The movies have long lied that an impassioned speech can change everything. George Tillman Jr.'s fierce, clear-eyed The Hate U Give, based on Angie Thomas' acclaimed young adult novel, surges toward a climactic Hollywood monologue as its hero, 16-year-old Starr (Amandla Stenberg), finds her voice and dares to speak truth to power. Starr witnessed a white cop gunning down her childhood friend Khalil (Algee Smith), the latest of far too many unarmed black men to suffer such a fate. Her father (Russell Hornsby) has urged her to tell her truth, to let her light shine. When events push her at last to seize a literal megaphone, the world responds as it might in real life. The troubles around her keep getting worse.

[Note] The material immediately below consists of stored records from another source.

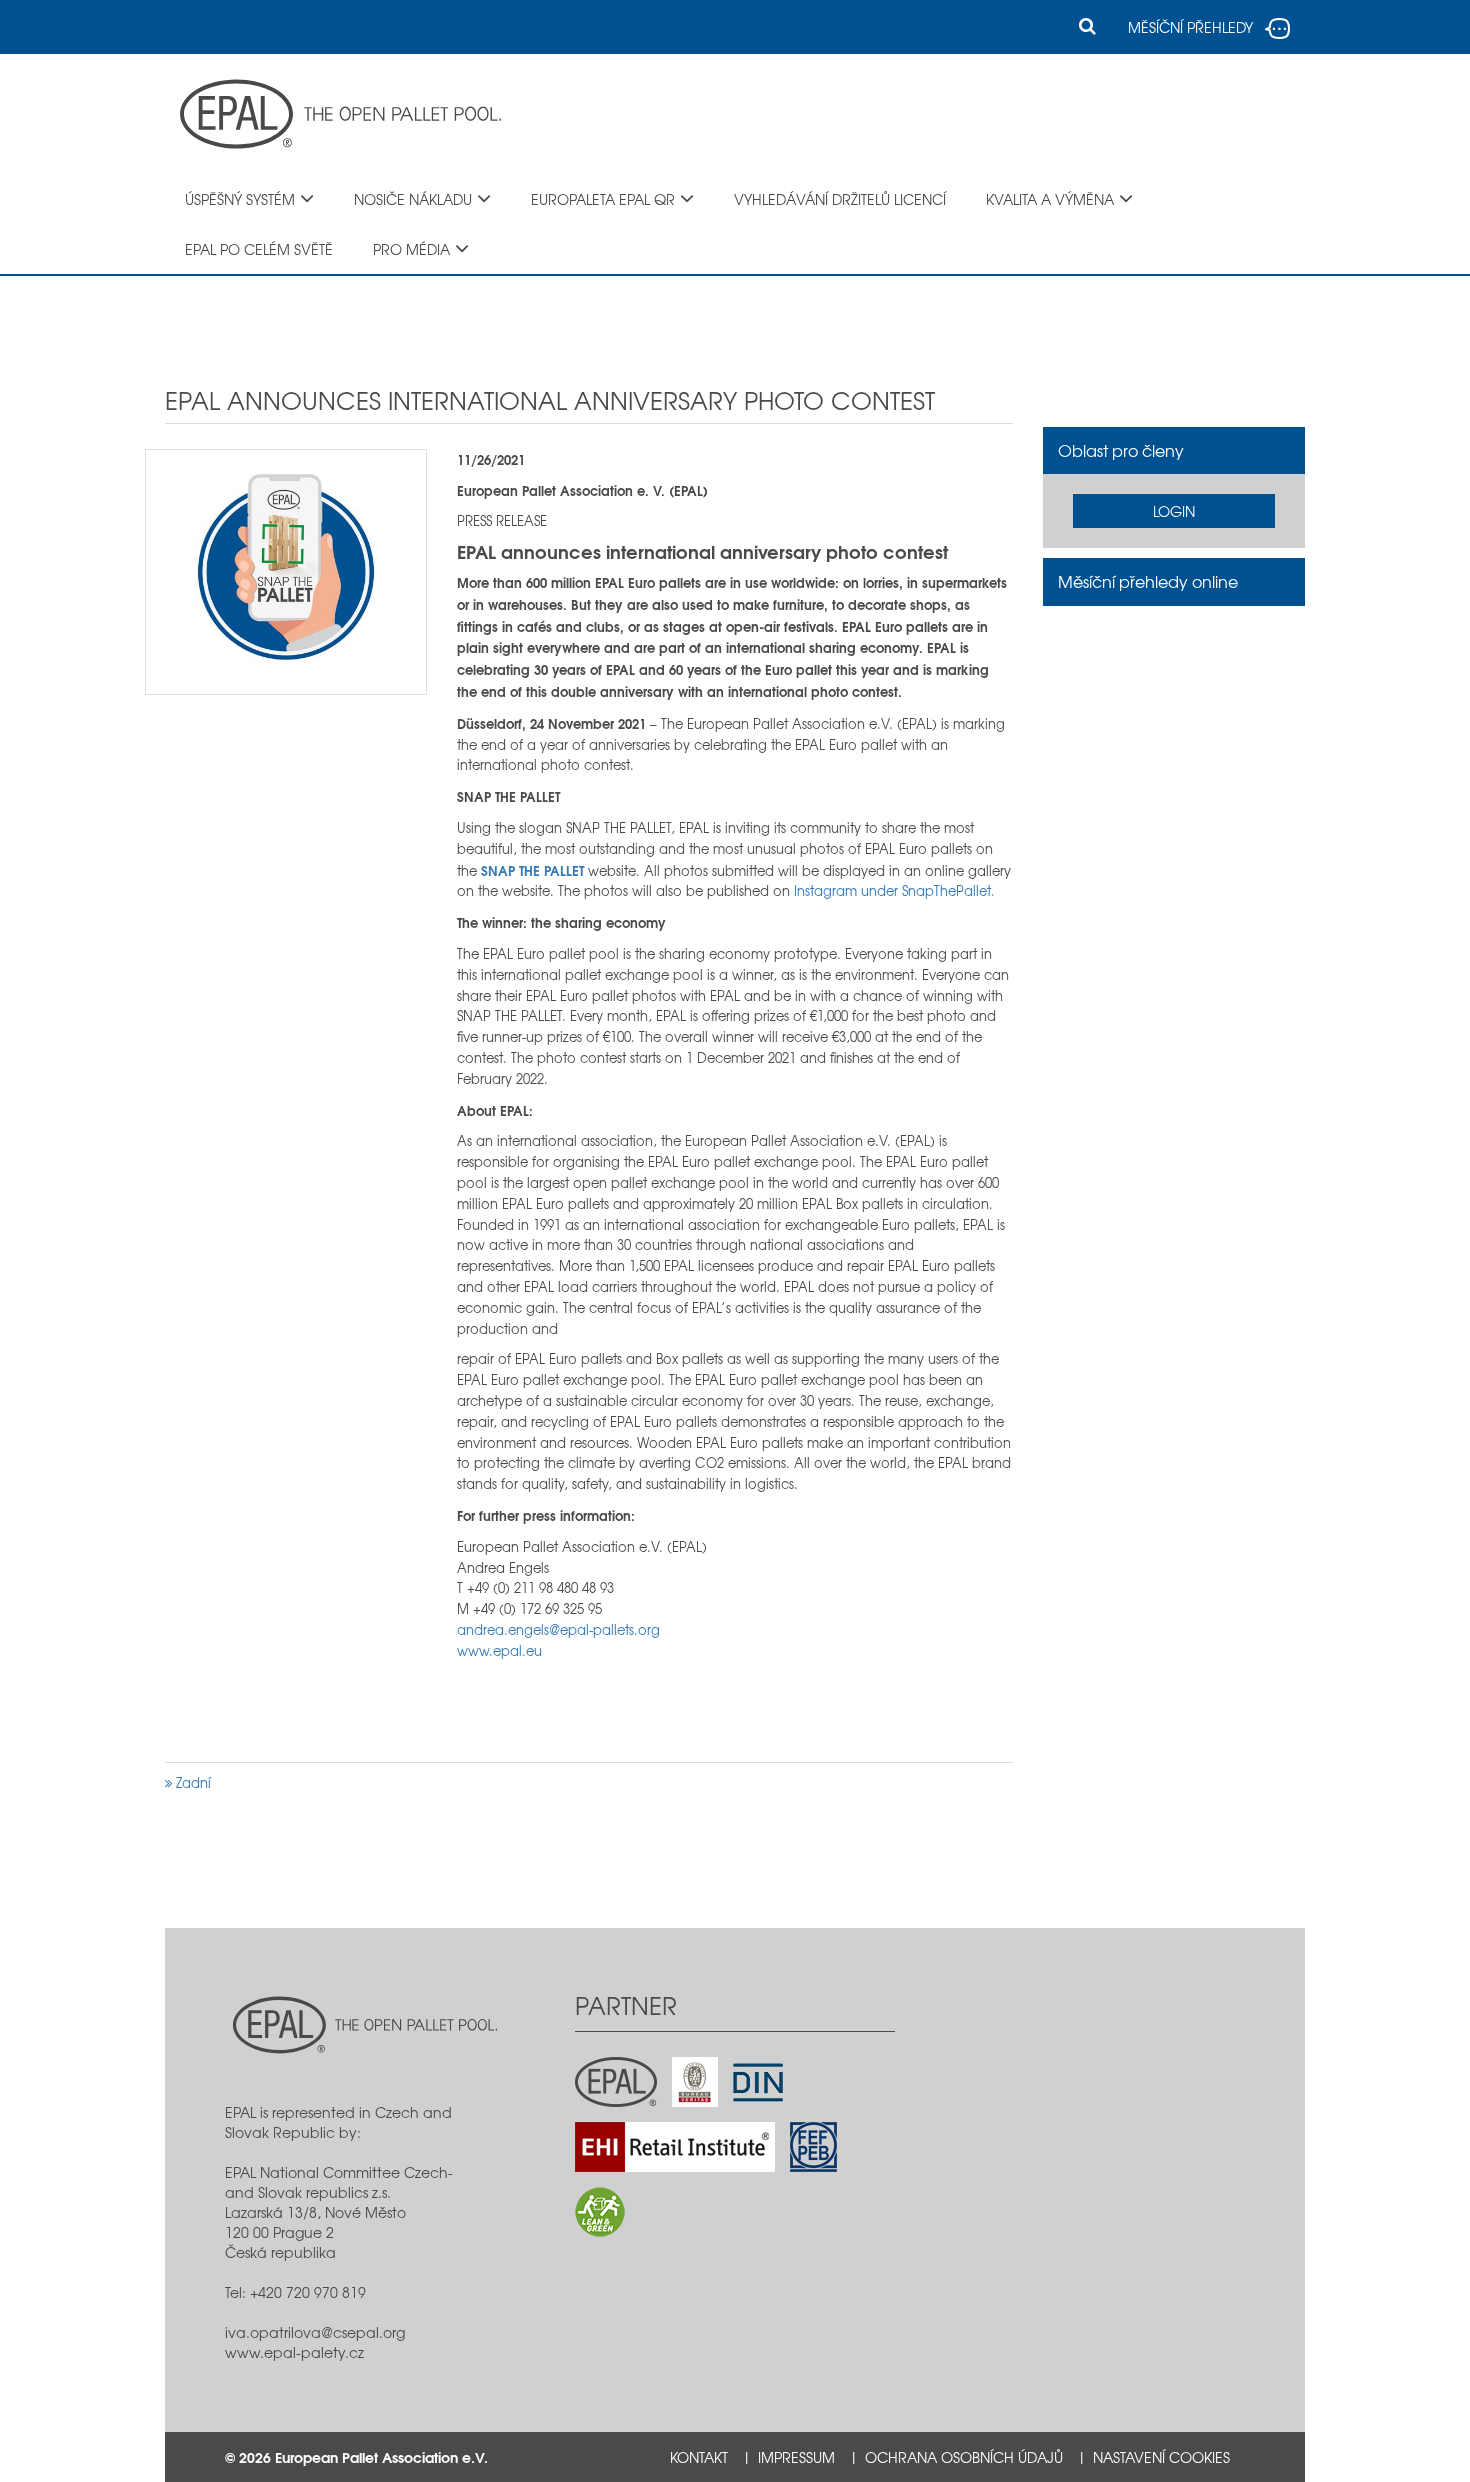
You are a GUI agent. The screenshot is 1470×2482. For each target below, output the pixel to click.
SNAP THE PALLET (532, 870)
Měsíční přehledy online (1148, 581)
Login (1174, 511)
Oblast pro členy (1121, 450)
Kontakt (699, 2457)
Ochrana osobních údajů (964, 2457)
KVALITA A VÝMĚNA (1050, 199)
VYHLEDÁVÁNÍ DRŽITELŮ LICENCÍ (840, 199)
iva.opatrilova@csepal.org (315, 2332)
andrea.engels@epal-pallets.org (558, 1629)
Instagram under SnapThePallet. (894, 890)
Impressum (796, 2457)
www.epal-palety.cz (294, 2352)
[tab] (1174, 451)
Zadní (191, 1782)
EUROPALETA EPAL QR (603, 199)
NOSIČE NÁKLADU (413, 199)
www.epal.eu (499, 1650)
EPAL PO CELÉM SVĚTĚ (259, 249)
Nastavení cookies (1161, 2457)
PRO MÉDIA (411, 249)
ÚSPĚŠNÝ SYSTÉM (240, 199)
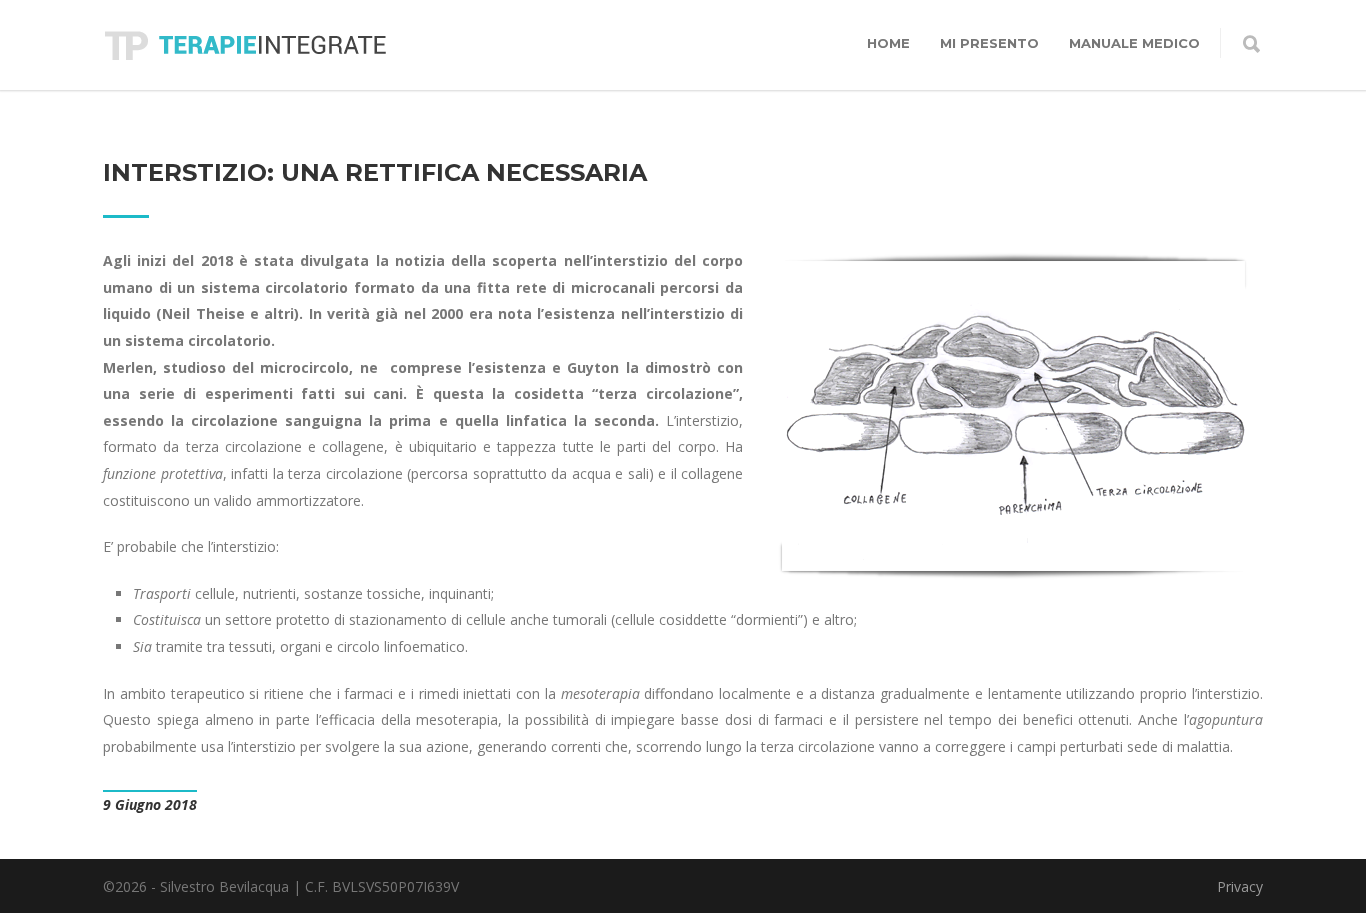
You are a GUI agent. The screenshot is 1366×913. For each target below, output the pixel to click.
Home (888, 43)
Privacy (1240, 886)
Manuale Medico (1134, 43)
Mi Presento (989, 43)
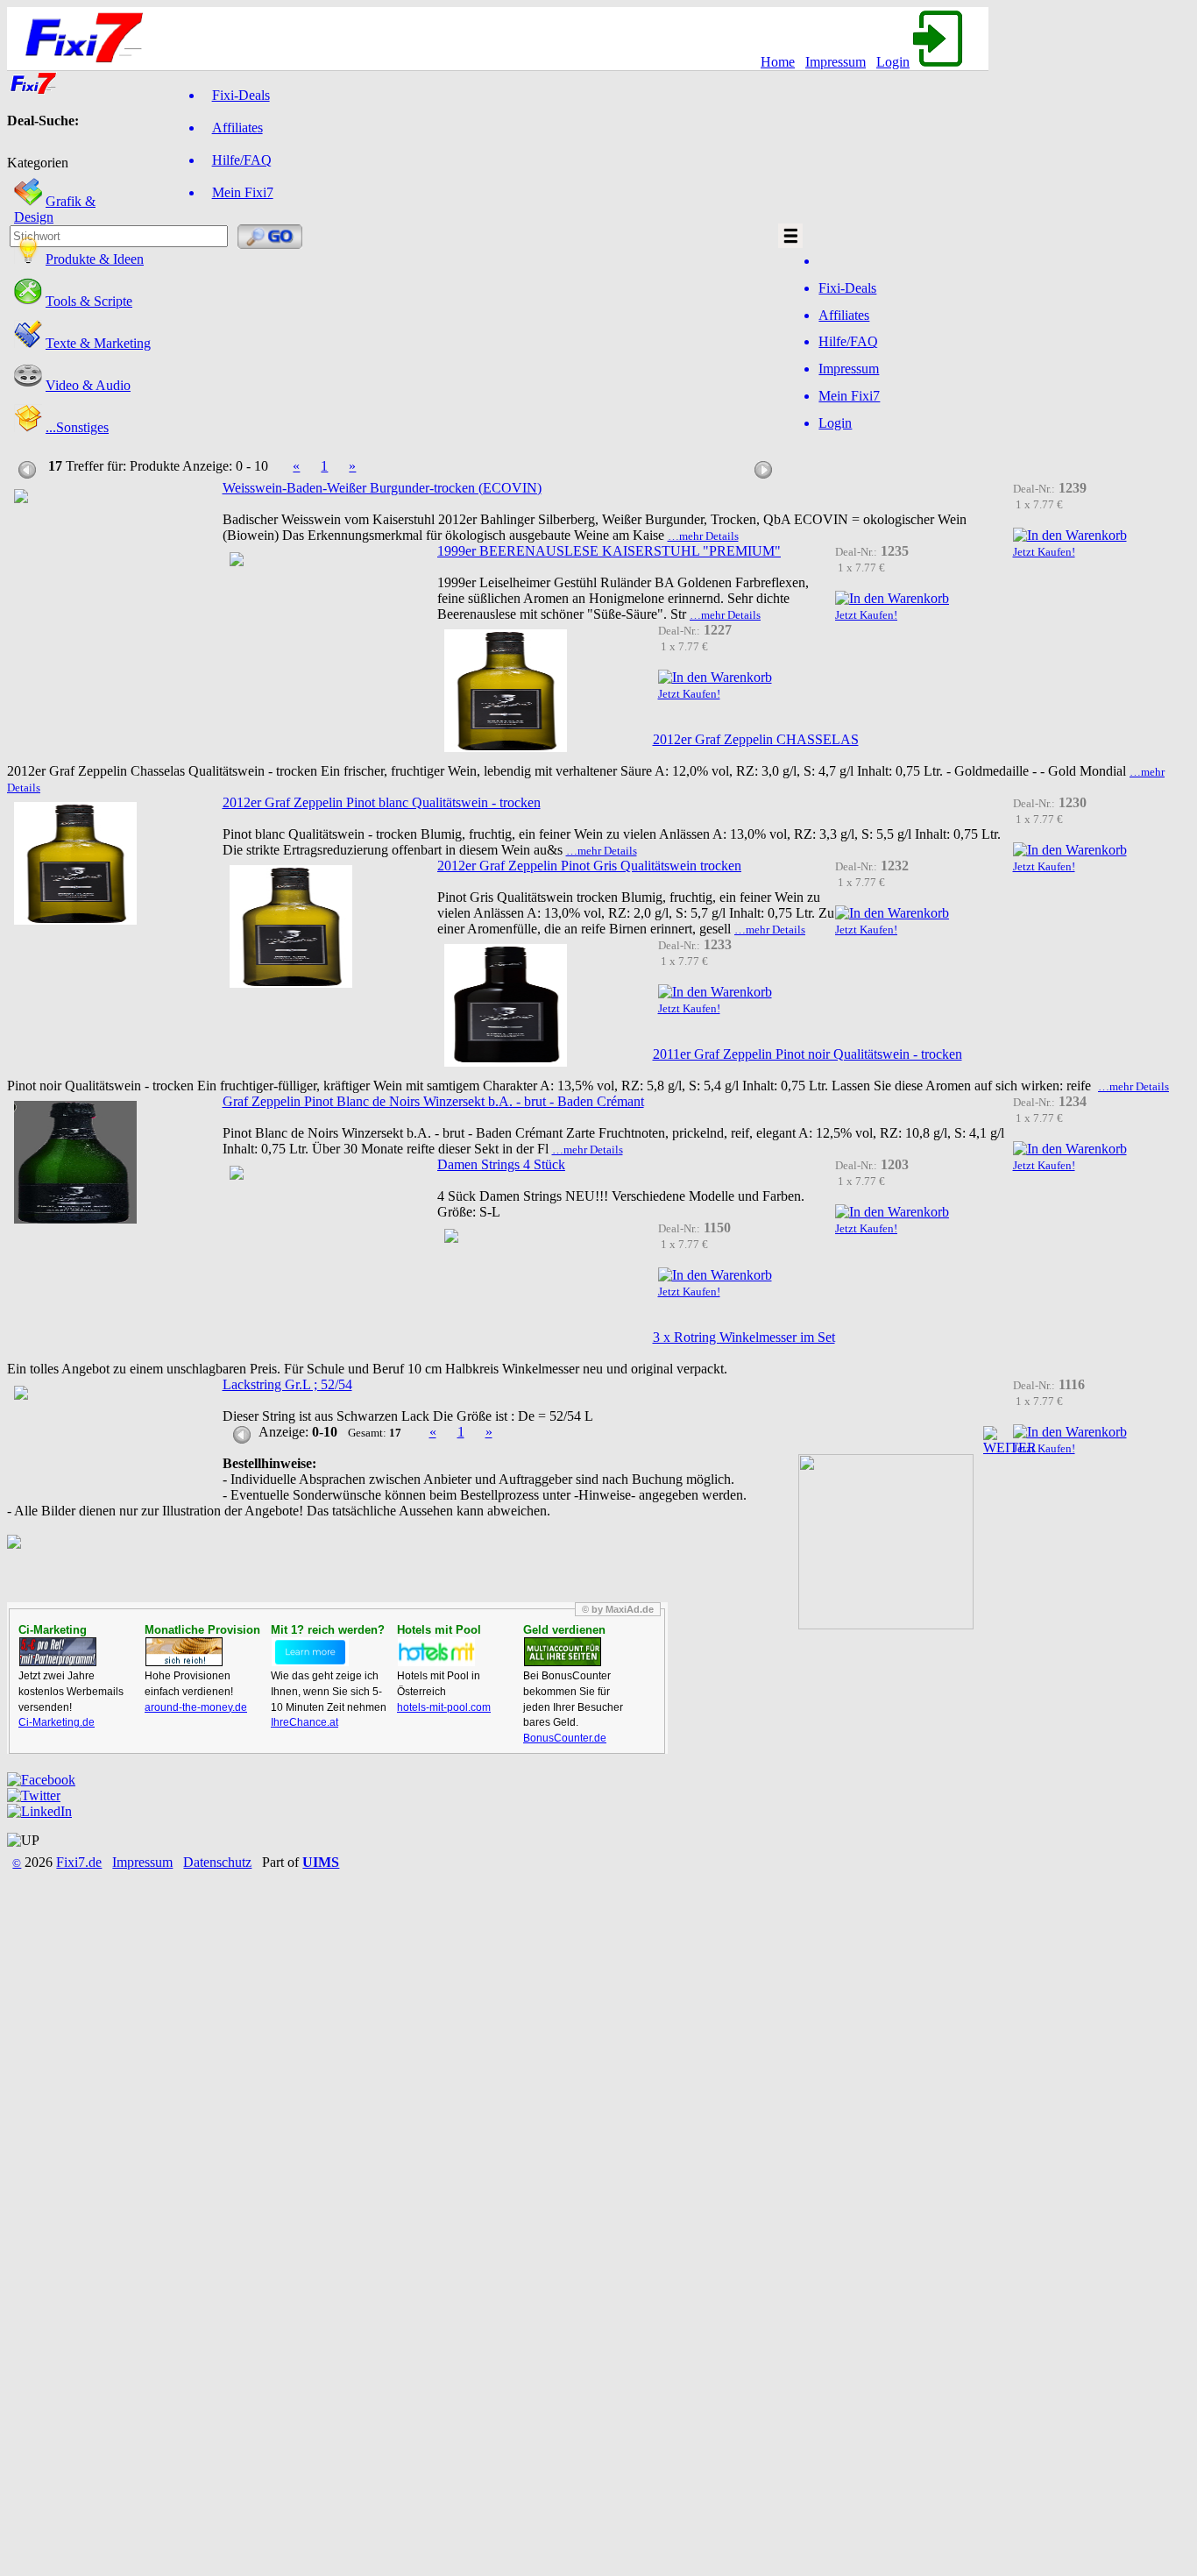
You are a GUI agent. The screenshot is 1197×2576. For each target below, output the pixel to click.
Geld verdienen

Something crucial is changed, though: Starr herself -- and quite possibly young viewers (and readers) stirred by her story. Starr learns that fighting for change demands a lifetime commitment. Her life bustles with more people and incidents and conflicting impulses; the film runs 132 minutes, but everything in it is vital. While Starr lives in a black neighborhood, she attends a mostly white private school, where she finds it imperative never to appear ghetto. The Hate U Give takes time to focus on the nuances of Starr's life, on the effort of code-switching, on the layers of self that Starr must sort through in everyday interactions.
The plotting demands that Starr slowly take everything in, surveying both of her worlds before taking significant action. That's unusual in studio filmmaking, which has long emphasized a heroic decisiveness in its protagonists. At each step, Stenberg reveals the pain and promise of committing oneself to ideals.